Et comme je vous l’avais annoncé plus haut dans le coin droit se tient le challenger, petit français que tout prédisposait pour avoir le droit de figurer dans des
essais cliniques contre ce syndrome et qui au final sera accepté sans soucis. Je veux bien sur parler du film Coursier réalisé par Hérvé
Renoh connu pour avoir mis en scène les séries françaises les plus achetées dans le monde, que les américains ont même copié avec leurs experts, je parle bien sur de RIS police scientifique, mais il est également réalisateur de ce sublime duo opérant dans Femmes de
loi.
Bref il signe avec coursier une énième comédie française avec en tête de gondole, euh pardon je veux dire en tête d’affiche un Michael Youn survitaminé probablement shooté a l’idée de son cachet pour faire ce qu’il fait de mieux le pitre dans 90 minutes de film. Et produit, coproduit, sousproduit, produit sous extazy par la plus grande société française de production j’ai nommé bien sur Europa Corp.
Le film met en scène Michael Youn coursier dans Paris alors qu'il doit impérativement assister à un mariage pour tenter de sauver son couple avec Nadia, il n'a pas d'autre choix que d'accepter une course urgente pour son boss contraint d’accepter s’il veut toucher sa prime.
Et la on assiste a une comédie française par excellence, et à l’instar d’un prophète qui remporte toutes les statuettes coursier remporte toutes les huées…Une soudaine inspiration en rimes…Bref le scénario est affligeant et c’est mal joué, ça a beau être une comédie, ça a beau être un film, je suis désolé mais si ce n’est pas crédible ca fout tout en l’air. Et rigolons encore un peu plus le réalisateur déclare qu’une fois qu’il est arrivé chez EuropaCorp son scénario sous le bras il a repris le scénario avec la collaboration suggestions de Pierre-Ange Le Pogam (producteur de son état) et Michaël Youn. Selon le réalisateur/scénariste : "Le résultat est l'aboutissement de ce que je n'avais pas réussi à écrire seul au départ. Il y a eu un véritable échange d'idées, de suggestions...".

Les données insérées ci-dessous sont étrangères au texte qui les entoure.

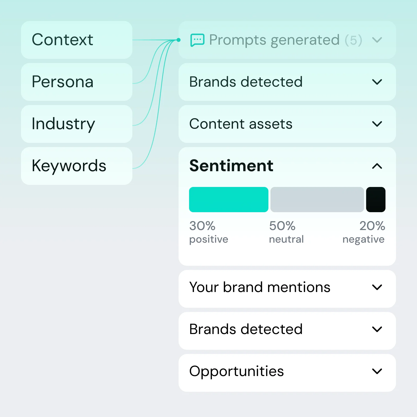Choose the Industry input card
Viewport: 417px width, 417px height.
[x=76, y=124]
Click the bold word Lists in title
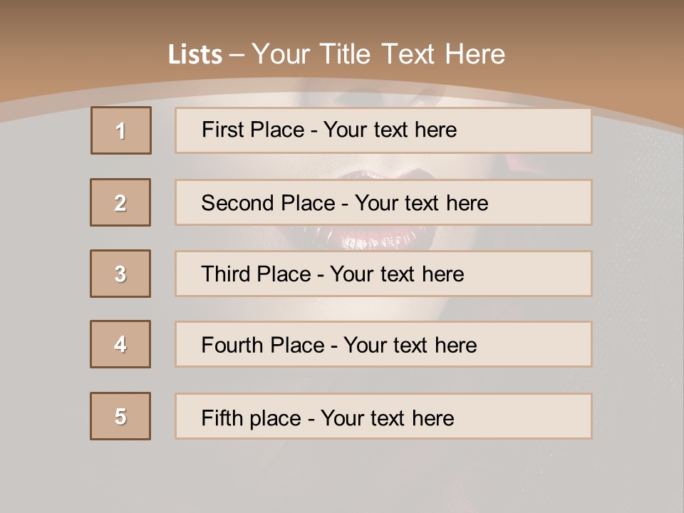 pos(195,55)
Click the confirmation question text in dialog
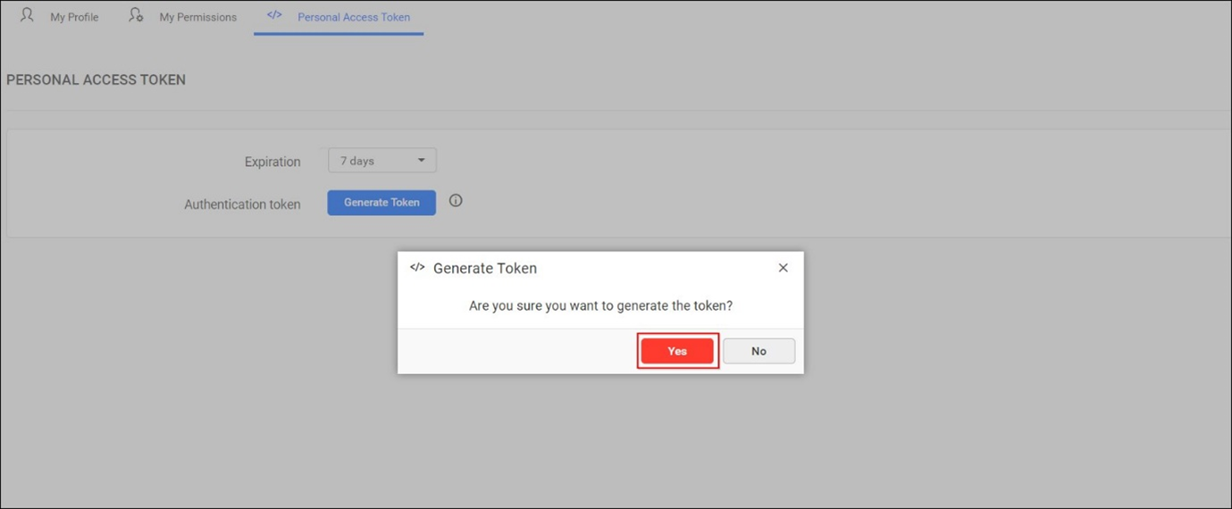Image resolution: width=1232 pixels, height=509 pixels. point(600,305)
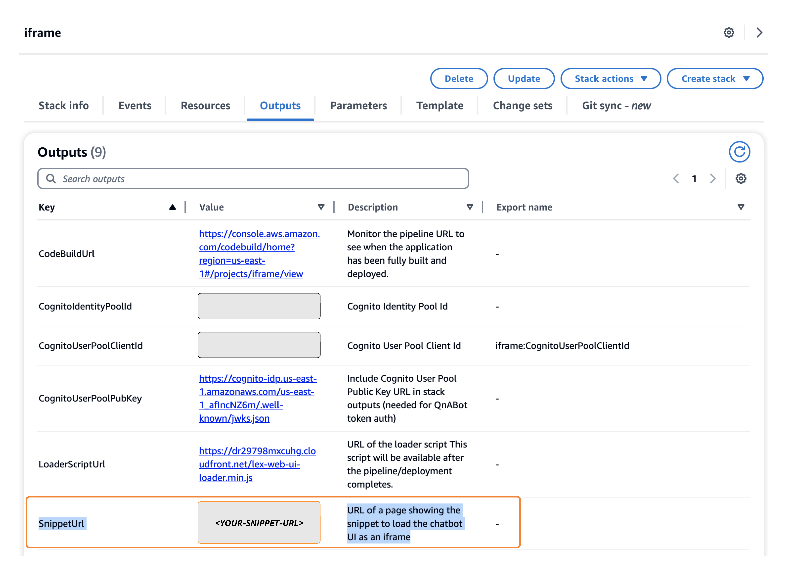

Bien Bien Bien quand un certain cinéma français atteint les sommets un autre coule sous la médiocrité et un tel aveu de faiblesse est pour moi significatif.
Bref on sauvera dans le coursier une belle bagarre dans une chambre d’hôtel entre un Michael Youn et une tigresse endiablée, et quelques répliques qui font parfois mouche.
Voilà pour le syndrome Ed Wood rendez vous une la prochaine fois pour de nouveaux films tous plus mauvais les uns que les autres.